▶ [GIVEN REQUEST]
Answer these from the mailing-list posting below:
(a) Around what year does the earliest quoted writer say the musical aptitude tests took place?
(b) What approximate date does the reply give for the instrument that writer still owns?
(c) What recorder did the poster buy when his younger son needed one for music classes?

▶ [TEXT SECTION]
--- BEGIN ---

Klarinet Archive - Posting 000072.txt from 1998/09

From: Kenneth Wolman <kwolman@-----.com>
Subj: Re: [kl] Children and Clarinet Playing
Date: Thu, 3 Sep 1998 09:02:46 -0400

>>I was surprised when I went into a music store in my work neighborhood and
>>saw that the nameless They are still manufacturing the Flute-o-phone, the
>>"instrument" that I learned to play when I was being given musical aptitude
>>tests in the 1st or 2nd grade, somewhere around 1951. Those and the
>>infamous Tonette. I don't remember what they sounded like.
>>
>Yes, they are still available, but they used to make them better. I still
>have mine (c. 1960). It is basically a recorder designed not to blow an
>octave.

Maybe it was because kids my age back then had no sense of how to shape a
tone or know what a good tone should sound like, but I remember stuff like
Tonettes being real easy to play. When my younger son had to buy a
recorder for some preparatory music classes in 1990 or 91, I joined him and
got myself a Yamaha alto, a low-end Baroque system ABS body instrument. I
still have it and fool around with it now and then. It is not at all easy
to get a good tone out of the thing: you really need to develop a "touch"

--- END ---

▶ [DATASET SECTION]
--- BEGIN ---

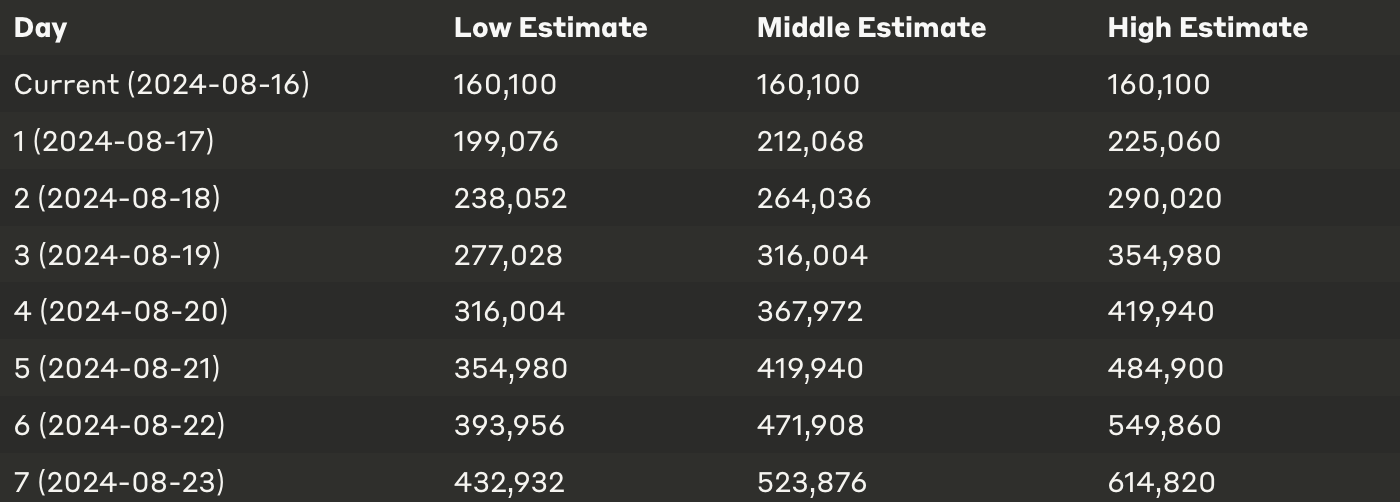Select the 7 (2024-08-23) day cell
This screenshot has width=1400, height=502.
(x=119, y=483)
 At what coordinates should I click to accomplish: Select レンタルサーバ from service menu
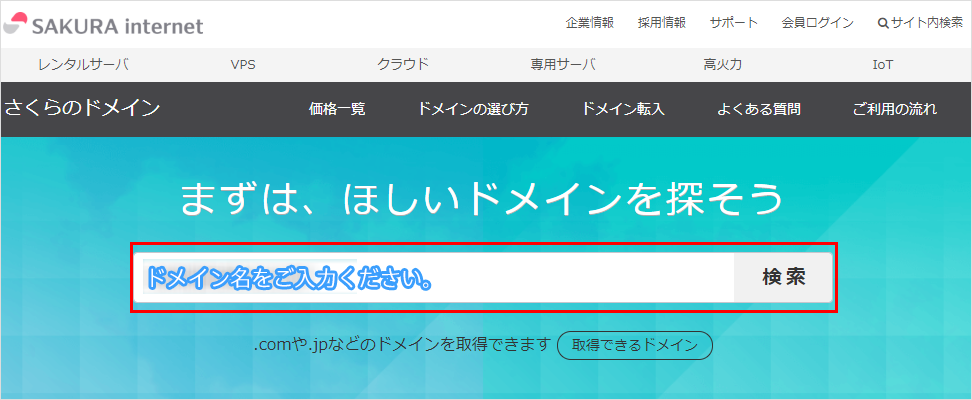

--- END ---

▶ [OUTPUT FOR THIS EXERCISE]
(a) Somewhere around 1951.
(b) Circa 1960.
(c) A Yamaha alto: a low-end, Baroque-system recorder with an ABS body.